→ **WORK INSTRUCTION**: When you reach the line containing "Expand the All Carriers dropdown", start transcribing exactly and continue through the last line of the data, skipping every picture.

→ **DATA EXTRACTS**:

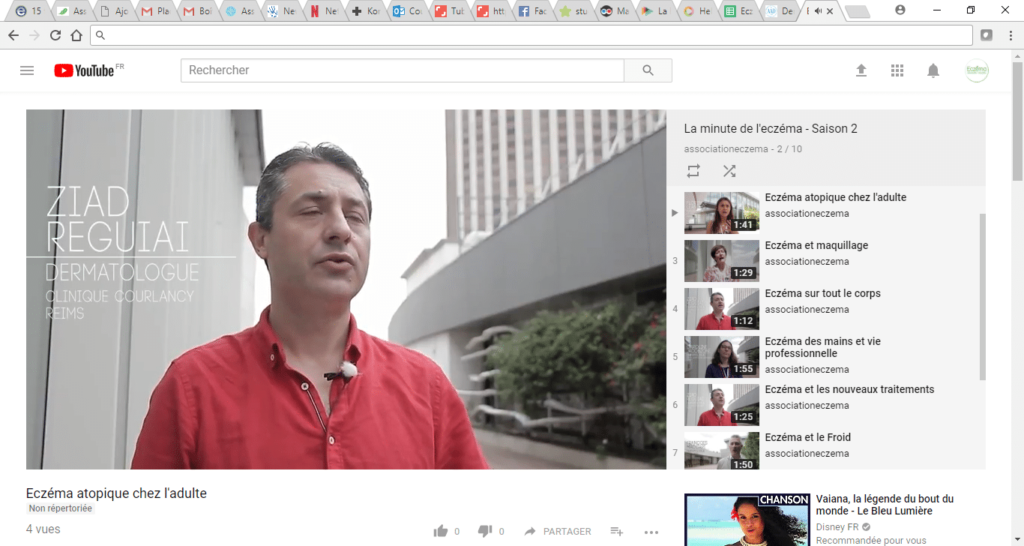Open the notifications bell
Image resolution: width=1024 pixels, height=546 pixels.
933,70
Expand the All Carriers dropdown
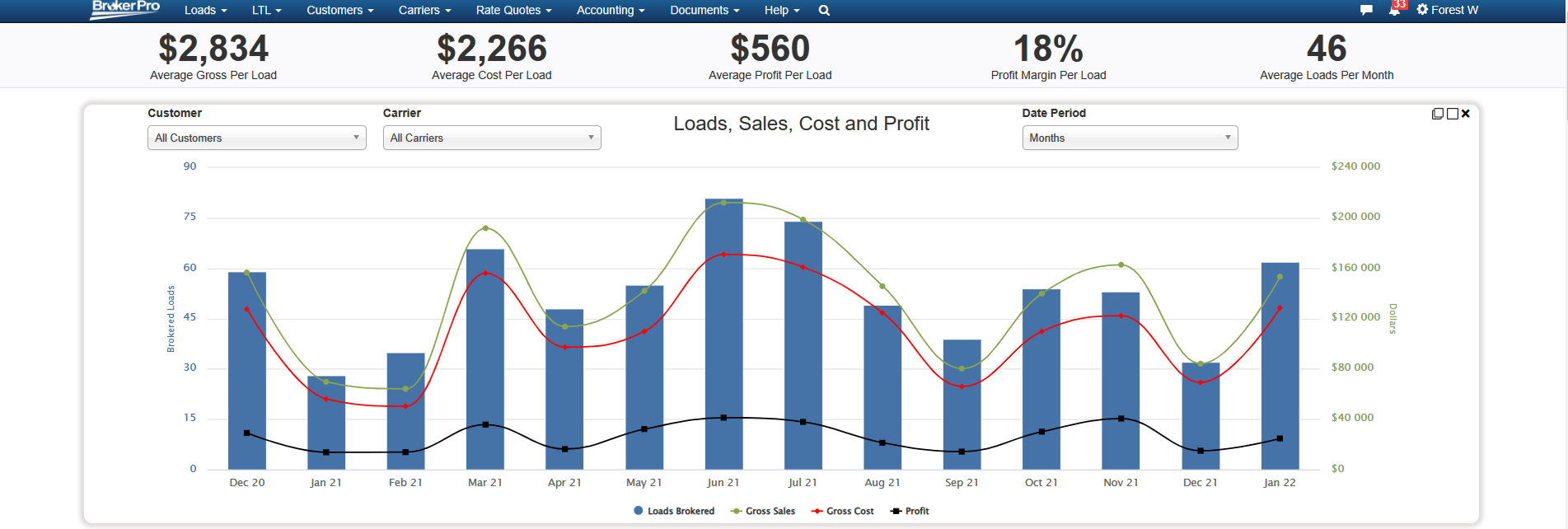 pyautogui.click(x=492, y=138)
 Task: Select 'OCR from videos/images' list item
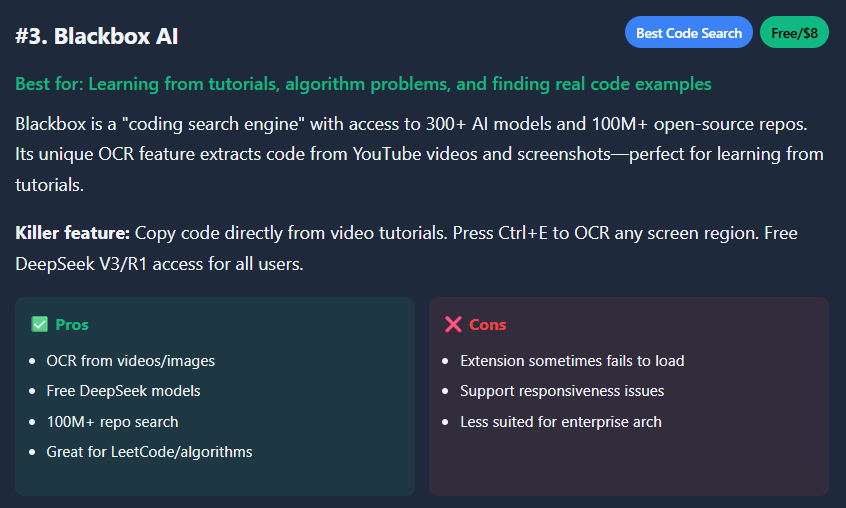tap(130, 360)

→ **OUTPUT BELOW**:
Expand the All Carriers dropdown
 pyautogui.click(x=492, y=138)
 Task: Select 'OCR from videos/images' list item
tap(130, 360)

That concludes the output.